Relation:What is a relation anyway?

Short story: A relation is a set of tuples that share the same properties. Each tuple is unique.

Short image:

title genre admissions
Heidi FIC 558'837
Schellen-Ursli FIC 456'434
Die göttliche Ordnung FIC 357'413
Wolkenbruch FIC 312'816
More Than Honey DOC 256'195
Der Verdingbub FIC 250'196
Zwingli FIC 248'923
Platzspitzbaby FIC 207'885
Ma vie de Courgette ANI 179'328
Bruno Manser FIC 178'005

A relation can be represented in a tabular form.

Each row is a tuple. Each column is a property.

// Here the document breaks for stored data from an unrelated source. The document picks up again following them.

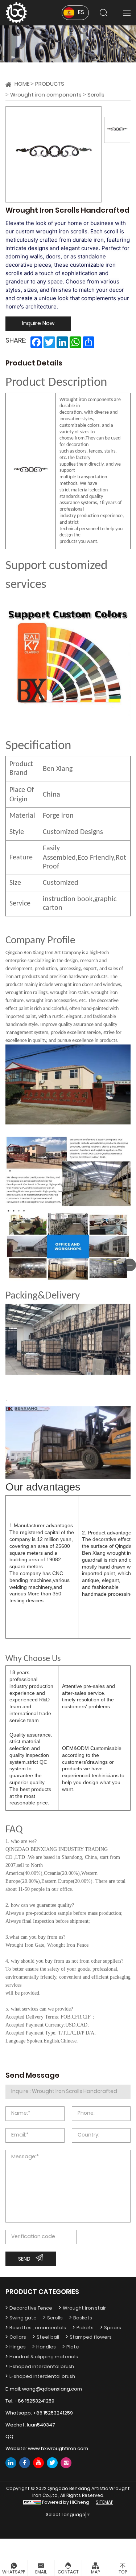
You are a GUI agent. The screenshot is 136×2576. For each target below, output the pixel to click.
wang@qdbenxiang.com (52, 2389)
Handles (46, 2347)
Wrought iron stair (84, 2308)
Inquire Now (38, 323)
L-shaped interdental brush (42, 2376)
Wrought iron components (46, 95)
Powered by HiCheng (65, 2502)
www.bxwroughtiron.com (58, 2449)
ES (81, 12)
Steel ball (48, 2337)
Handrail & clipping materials (43, 2357)
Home (22, 84)
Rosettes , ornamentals (37, 2328)
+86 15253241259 (34, 2401)
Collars (17, 2337)
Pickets (85, 2328)
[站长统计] (32, 2502)
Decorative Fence (30, 2308)
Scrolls (95, 95)
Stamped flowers (91, 2337)
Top (123, 2572)
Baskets (82, 2318)
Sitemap (104, 2502)
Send (24, 2259)
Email (41, 2572)
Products (49, 84)
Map (95, 2572)
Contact (68, 2572)
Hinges (17, 2347)
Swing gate (23, 2318)
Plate (72, 2347)
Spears (112, 2328)
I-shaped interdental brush (41, 2367)
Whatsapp (13, 2572)
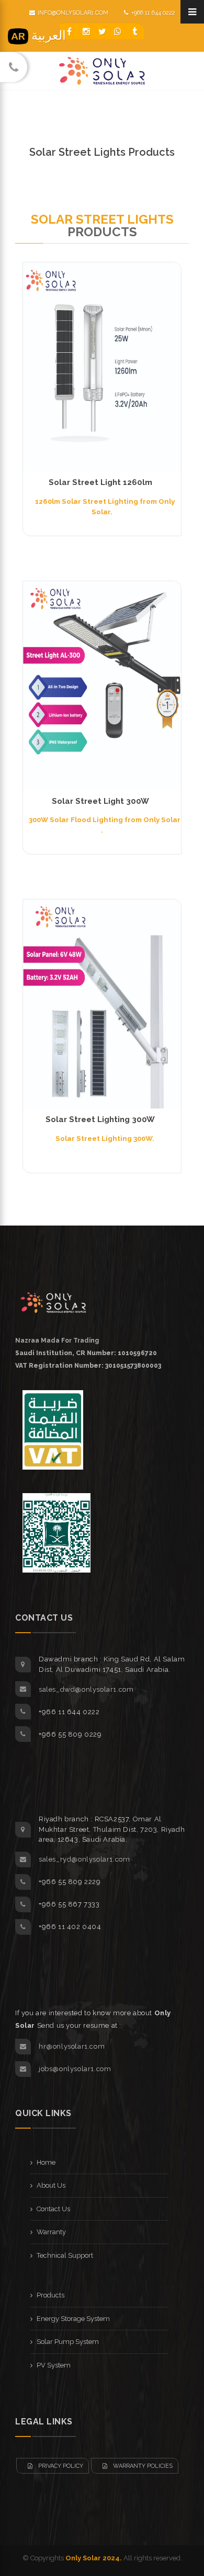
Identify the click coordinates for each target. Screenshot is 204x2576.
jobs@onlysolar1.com (75, 2069)
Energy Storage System (73, 2319)
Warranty (51, 2232)
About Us (51, 2185)
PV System (54, 2365)
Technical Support (65, 2255)
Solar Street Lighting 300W (100, 1119)
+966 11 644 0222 (153, 12)
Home (46, 2162)
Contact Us (53, 2209)
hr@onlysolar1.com (72, 2046)
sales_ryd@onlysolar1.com (84, 1859)
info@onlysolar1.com (73, 12)
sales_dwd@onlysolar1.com (86, 1689)
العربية (47, 35)
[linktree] (135, 31)
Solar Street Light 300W (100, 801)
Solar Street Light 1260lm (100, 482)
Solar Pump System (68, 2342)
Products (50, 2295)
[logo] (54, 1302)
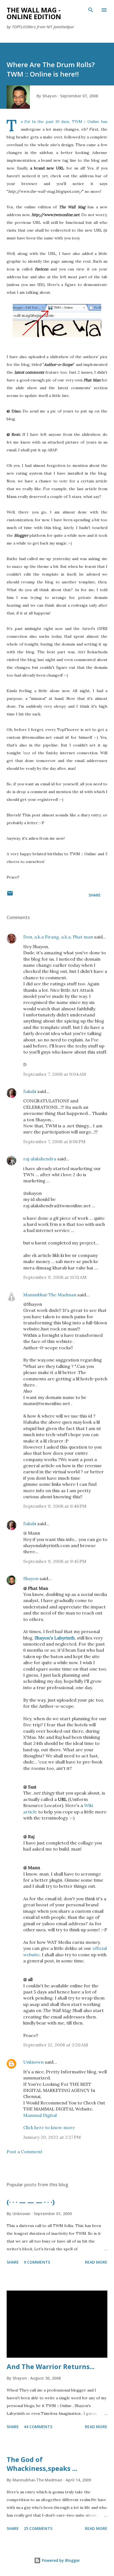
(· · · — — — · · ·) (31, 2201)
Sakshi (29, 1091)
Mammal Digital (40, 2115)
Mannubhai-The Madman (49, 1294)
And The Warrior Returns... (51, 2366)
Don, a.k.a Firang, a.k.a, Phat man (58, 937)
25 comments (38, 2528)
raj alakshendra (39, 1159)
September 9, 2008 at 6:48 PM (54, 1506)
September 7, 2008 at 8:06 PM (54, 1141)
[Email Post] (10, 895)
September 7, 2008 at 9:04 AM (54, 1074)
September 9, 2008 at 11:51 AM (55, 1277)
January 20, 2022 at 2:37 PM (52, 2137)
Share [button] (95, 895)
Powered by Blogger (60, 2560)
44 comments (38, 2426)
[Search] (90, 10)
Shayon (30, 1578)
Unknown (33, 2062)
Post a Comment (24, 2151)
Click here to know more (49, 2127)
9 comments (37, 2262)
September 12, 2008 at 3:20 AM (55, 2045)
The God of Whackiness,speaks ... (42, 2464)
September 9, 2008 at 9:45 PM (54, 1561)
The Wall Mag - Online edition (34, 13)
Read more (96, 2262)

Each property represents a domain. Titles are text, genre one of FIC, DOC, ANI, admission numbers.

With the Relation language, we keep it simple: All values are of the domain text of any length. However, they can behave like numbers if the context needs it.

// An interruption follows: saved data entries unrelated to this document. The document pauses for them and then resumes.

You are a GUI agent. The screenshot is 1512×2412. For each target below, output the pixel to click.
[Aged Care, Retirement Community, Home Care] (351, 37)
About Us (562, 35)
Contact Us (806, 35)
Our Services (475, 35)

Having this relation, we can now start questions.

What is total number of admissions?

admissions_sum
3'006'032

What is the share of admissions by genre?

genre share
FIC 86%
DOC 9%
ANI 6%

Now let's have another relation.

title distributor
Bruno Manser Elite
Der Verdingbub Elite
Die göttliche Ordnung Filmcoopi
Heidi Disney
Ma vie de Courgette Praesens
More Than Honey Frenetic
Platzspitzbaby Elite
Schellen-Ursli Frenetic
Wolkenbruch DCM Film
Zwingli Elite

We can now ask questions on both relations, based on their common poperty title.

How many films and admissions got each distributor?

distributor title_count admissions_sum
Elite 4 885'009
Frenetic 2 712'629
Disney 1 558'837
Filmcoopi 1 357'413
DCM Film 1 312'816
Praesens 1 179'328

This is more or less all we do with relations. We filter, combine, aggregate to get consise information.

What you read here, is itself the output of a Relation document. You program and you comment. And once you have done it, you could reuse the code with other data.